Mortality by variceal haemorrhage in INCPH is significantly lower than that observed in cirrhotic patients, likely because of a preserved liver function [118]. In comparison to patients with cirrhosis a higher incidence of PVT has been reported in patients with INCPH [[120], [121], [129]]. Starting early anticoagulation therapy leads to recanalisation in 54% of patients [129]. A minority of patients develop liver failure over time, which might even necessitate a liver transplantation [[121], [123]]. A poor outcome can be implicated by a precipitating factor or an additional cause for liver damage [120]. Liver function impairment and ascites in these patients can possibly be explained by a reduction in portal flow and subsequently atrophy of the peripheral hepatic parenchyma. Despite low liver-related mortality, overall survival in INCPH patients is lower than generally considered as a result of high mortality related to INCPH associated disorders [121].

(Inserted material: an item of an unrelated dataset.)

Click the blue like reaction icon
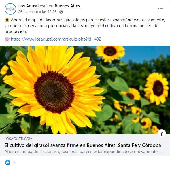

Treatment and prophylaxis of variceal gastrointestinal bleeding

Data on the management or prophylaxis of variceal bleeding and INCPH are lacking [118]. Endoscopic therapy has been found to be effective in controlling acute variceal bleeding in 95% of the INCPH patients [130]. No data has yet been published regarding endoscopic band ligation in these patients. However, considering the superiority of ligation in patients with cirrhosis or EHPVO, applying this treatment in INCPH patients with varices is preferable. With uncontrolled bleeding, portal systemic shunting by insertion of TIPS should be considered. Although there is literature from India on emergency surgical shunting, this is currently not regarded to be superior to TIPS insertion, which is less invasive. Complications of portosystemic shunting such as hepatic encephalopathy are rare due to the preserved liver function in most of the patients [121]. Endoscopic therapy has been shown to reduce the risk of variceal rebleeding in patients with INCPH [131]. Data are lacking regarding the efficacy of non-selective beta blockers in the setting of INCPH, however in keeping with the good results of bleeding prophylaxis in the setting of cirrhosis we recommend to use the same approach in INCPH patients.


Anticoagulation therapy has been proposed by several investigators to prevent disease progression and to maintain portal vein patency [[120], [132]]. However, considering the fact that gastrointestinal bleeding is the main complication and the role of thrombophilia in the pathogenesis is uncertain, this treatment is still debated and cannot be generally recommended. Anticoagulation can only be considered in patients with INCPH with clear underlying prothrombotic conditions or in patients who develop PVT.

Liver transplantation

Several reports describe liver transplantation in the setting of INCPH [[120], [121], [123]]. The indications for liver transplantation are unmanageable PH-related complications and progressive liver failure.